Guns N’ Roses and ex-Velvet Revolver guitarist Slash told Variety in a new interview about how difficult it is for bands to stay together: “One thing I’m really proud of the Aerosmith guys, they managed to hold the band together. As a fan, and someone who has a perspective because I’m in a band too, the fact they can go and get their jollies doing something else, but keep the band intact, it makes a lot of people feel secure.” Turning to the subject of Rolling Stones guitarist Keith Richards, he continued: “I think he was the main guy who seemed to always have that rule in his head – you have to keep the band together, no matter what anybody else did, even himself. That was something he felt strongly about. It was so ingrained in his DNA that he managed to do it. So I admire that because I like to feel I was the same guy. No matter hell or high water, you keep it together.

“But there was a point with Guns where there was so much outside influence that I just couldn’t see around it. I couldn’t see how you went about fixing it. A lot of these people were so meshed in our reality, almost as part of the group. And it was just insurmountable.”
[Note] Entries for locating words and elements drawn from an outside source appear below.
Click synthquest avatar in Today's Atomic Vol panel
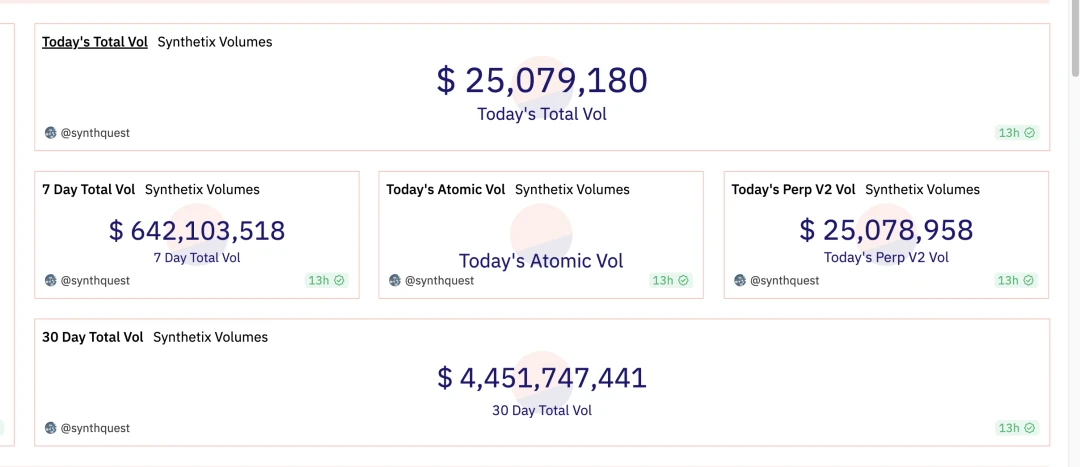[x=395, y=281]
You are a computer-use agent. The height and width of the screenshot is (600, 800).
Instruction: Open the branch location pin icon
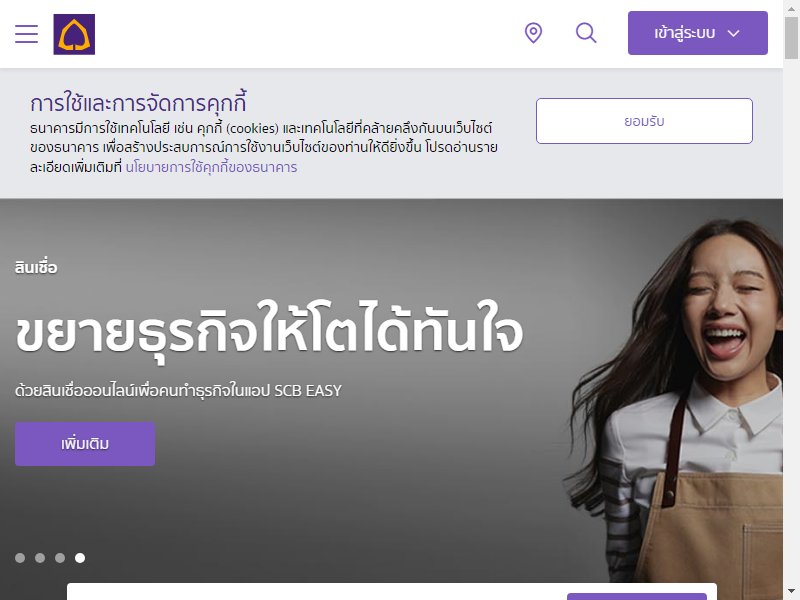pos(533,33)
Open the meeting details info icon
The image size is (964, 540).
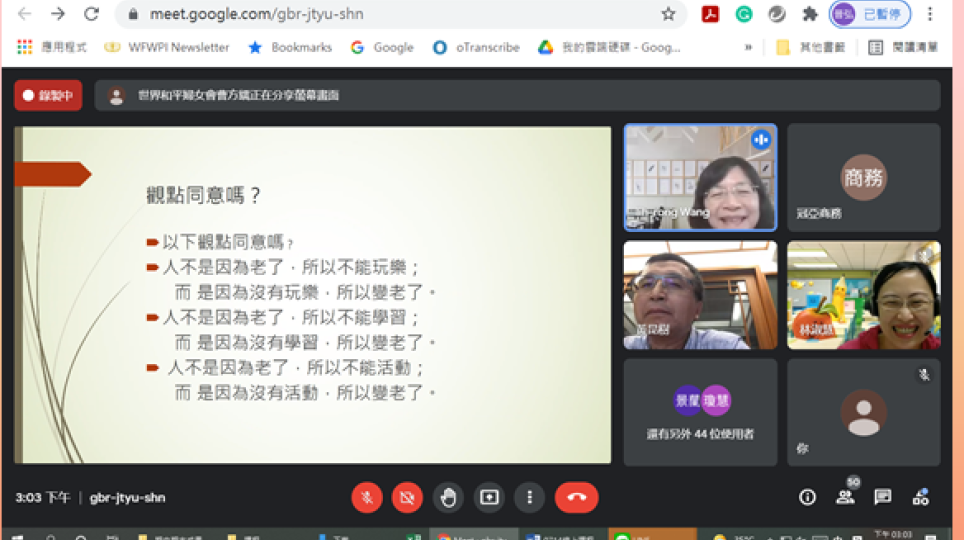tap(807, 497)
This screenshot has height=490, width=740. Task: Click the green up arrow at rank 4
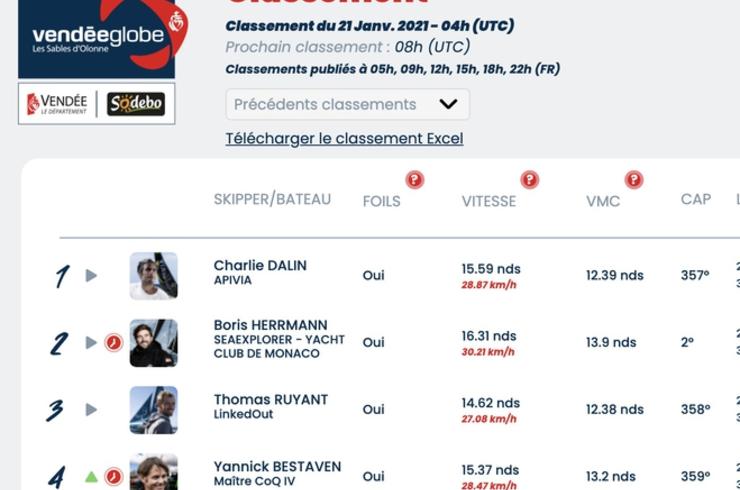pos(92,477)
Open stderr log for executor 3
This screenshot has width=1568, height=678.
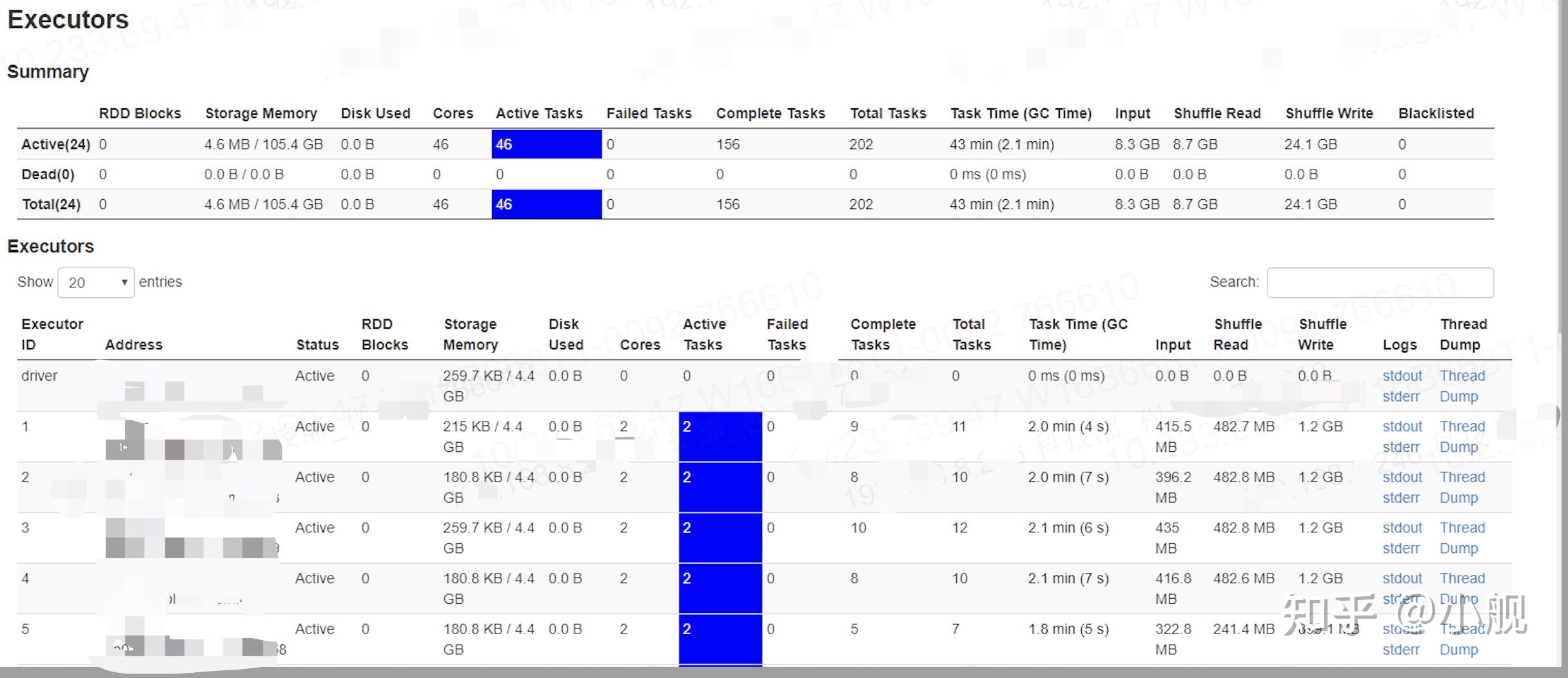point(1400,548)
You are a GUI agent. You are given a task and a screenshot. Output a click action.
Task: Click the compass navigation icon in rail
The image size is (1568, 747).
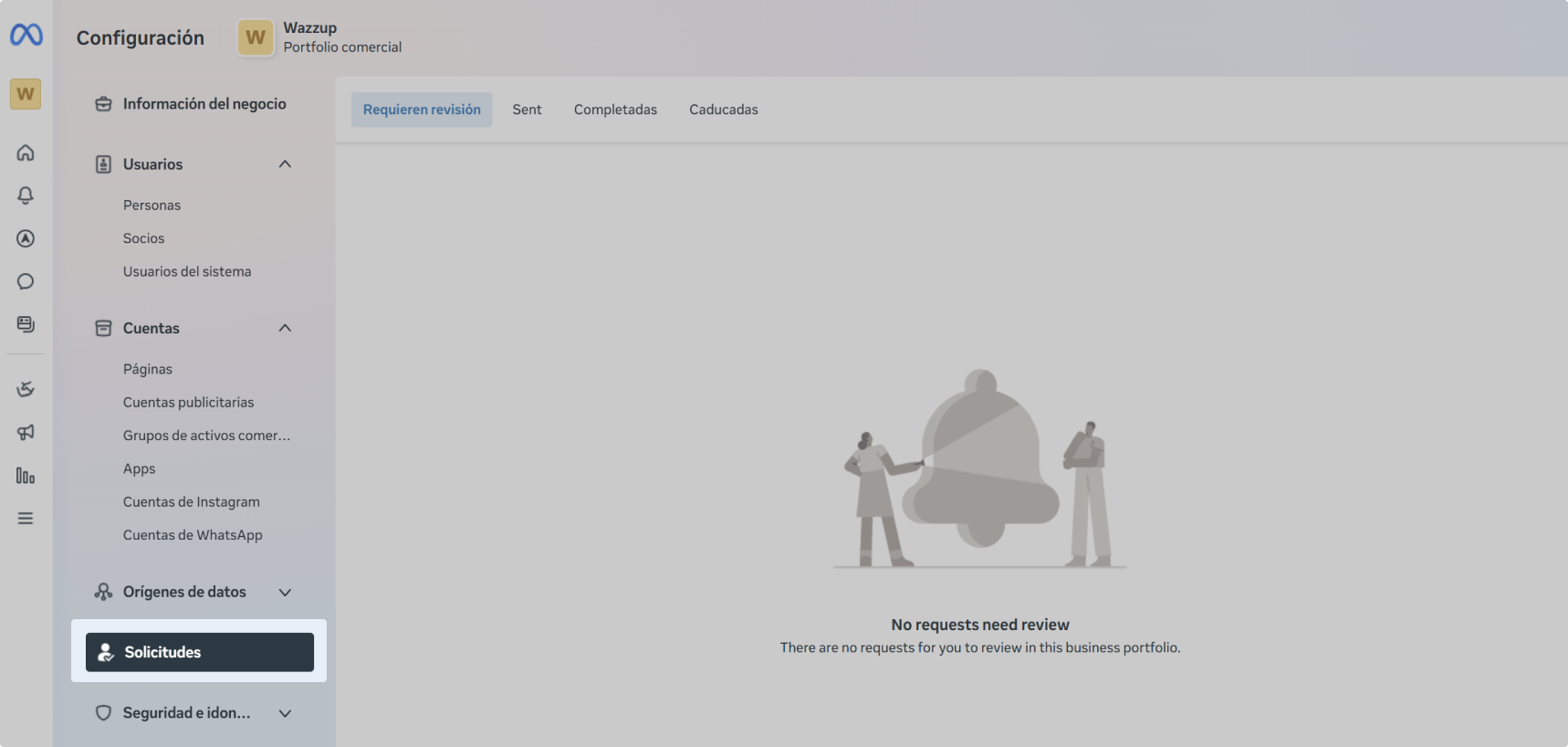click(x=26, y=238)
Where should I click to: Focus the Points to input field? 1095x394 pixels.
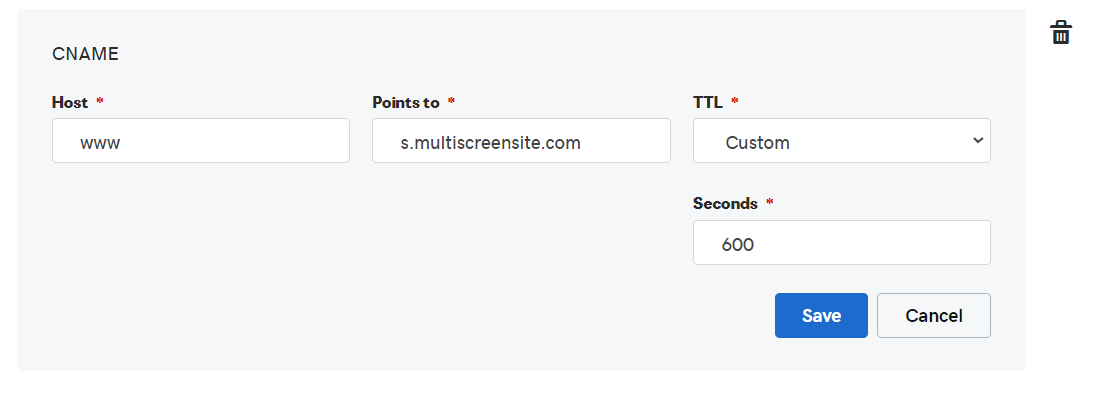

He then discussed drugs, which were issues in his bands Guns N’ Roses and Velvet Revolver. “I have to appreciate, just for myself personally, being able to fucking get up and do those gigs every single night,” he said. “Because I would bet my bottom dollar if I was still carrying the same habit I had 12 years ago, there’s no way I could cope with it. It would be too physically and mentally difficult. There’s something to be said for a sense of clarity. It’s funny cause dope is such an insidious thing. I was thinking about bands from the ‘70s cause I grew up around a lot of that craziness, and I didn’t know it at the time, but I looked back on it and said, ‘Fucking every single massive argument between artists was 90 percent of the time fueled by coke.’ Taking the cocaine out of the equation, how many less rock ‘n’ roll stories there would have been?”